Top of Data extract

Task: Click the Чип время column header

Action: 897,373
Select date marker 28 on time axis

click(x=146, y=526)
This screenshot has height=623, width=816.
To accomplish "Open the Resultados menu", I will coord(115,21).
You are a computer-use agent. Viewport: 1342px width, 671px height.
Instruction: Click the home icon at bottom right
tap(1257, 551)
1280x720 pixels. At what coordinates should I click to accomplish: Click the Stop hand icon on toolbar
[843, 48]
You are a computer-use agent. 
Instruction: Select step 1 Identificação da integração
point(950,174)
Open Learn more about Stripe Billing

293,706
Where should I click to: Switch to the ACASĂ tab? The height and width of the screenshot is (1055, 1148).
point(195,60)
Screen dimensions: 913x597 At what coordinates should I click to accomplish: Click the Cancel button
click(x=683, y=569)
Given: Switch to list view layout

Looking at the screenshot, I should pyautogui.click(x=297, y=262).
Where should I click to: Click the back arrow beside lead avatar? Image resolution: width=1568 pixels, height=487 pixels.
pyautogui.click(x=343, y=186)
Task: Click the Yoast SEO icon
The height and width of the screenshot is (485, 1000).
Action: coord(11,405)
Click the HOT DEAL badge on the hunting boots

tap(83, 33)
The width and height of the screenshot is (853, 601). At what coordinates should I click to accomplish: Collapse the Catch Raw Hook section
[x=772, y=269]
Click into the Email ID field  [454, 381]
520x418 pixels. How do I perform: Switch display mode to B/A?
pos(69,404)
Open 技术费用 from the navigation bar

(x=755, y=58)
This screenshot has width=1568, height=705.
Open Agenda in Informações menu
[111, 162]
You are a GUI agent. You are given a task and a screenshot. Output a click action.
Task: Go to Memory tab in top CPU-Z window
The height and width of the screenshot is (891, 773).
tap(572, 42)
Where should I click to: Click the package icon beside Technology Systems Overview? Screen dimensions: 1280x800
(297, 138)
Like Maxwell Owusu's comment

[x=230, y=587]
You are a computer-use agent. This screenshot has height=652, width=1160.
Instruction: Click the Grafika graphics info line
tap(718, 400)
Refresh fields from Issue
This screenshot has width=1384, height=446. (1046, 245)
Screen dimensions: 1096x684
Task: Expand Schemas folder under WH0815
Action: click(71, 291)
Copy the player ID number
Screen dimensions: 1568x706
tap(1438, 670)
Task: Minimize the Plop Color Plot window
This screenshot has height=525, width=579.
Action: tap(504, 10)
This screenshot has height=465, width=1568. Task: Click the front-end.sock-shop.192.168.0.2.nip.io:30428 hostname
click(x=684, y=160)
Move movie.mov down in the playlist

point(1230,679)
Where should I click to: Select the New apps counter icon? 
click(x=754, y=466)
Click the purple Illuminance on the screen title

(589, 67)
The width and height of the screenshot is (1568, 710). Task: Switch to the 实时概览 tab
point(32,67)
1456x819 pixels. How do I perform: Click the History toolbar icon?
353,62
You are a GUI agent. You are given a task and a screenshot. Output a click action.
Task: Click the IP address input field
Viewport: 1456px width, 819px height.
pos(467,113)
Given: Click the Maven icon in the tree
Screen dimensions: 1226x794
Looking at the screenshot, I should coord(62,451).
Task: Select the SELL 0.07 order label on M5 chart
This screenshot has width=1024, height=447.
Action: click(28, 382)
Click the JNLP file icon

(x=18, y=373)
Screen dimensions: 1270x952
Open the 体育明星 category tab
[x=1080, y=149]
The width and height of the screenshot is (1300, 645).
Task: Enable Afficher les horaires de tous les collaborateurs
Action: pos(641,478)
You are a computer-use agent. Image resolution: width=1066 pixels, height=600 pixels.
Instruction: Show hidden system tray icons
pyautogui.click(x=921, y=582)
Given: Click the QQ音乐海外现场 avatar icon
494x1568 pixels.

Bottom of Data extract

:: Description of the task ::
Copy the lines that hold the word "computer". Take them from the records above.

:: Response ::
You are a computer-use agent. Viewport: 1342px width, 671px height.
You are a computer-use agent. 
You are a computer-use agent. This screenshot has height=652, width=1160.
You are a computer-use agent. Image resolution: width=1066 pixels, height=600 pixels.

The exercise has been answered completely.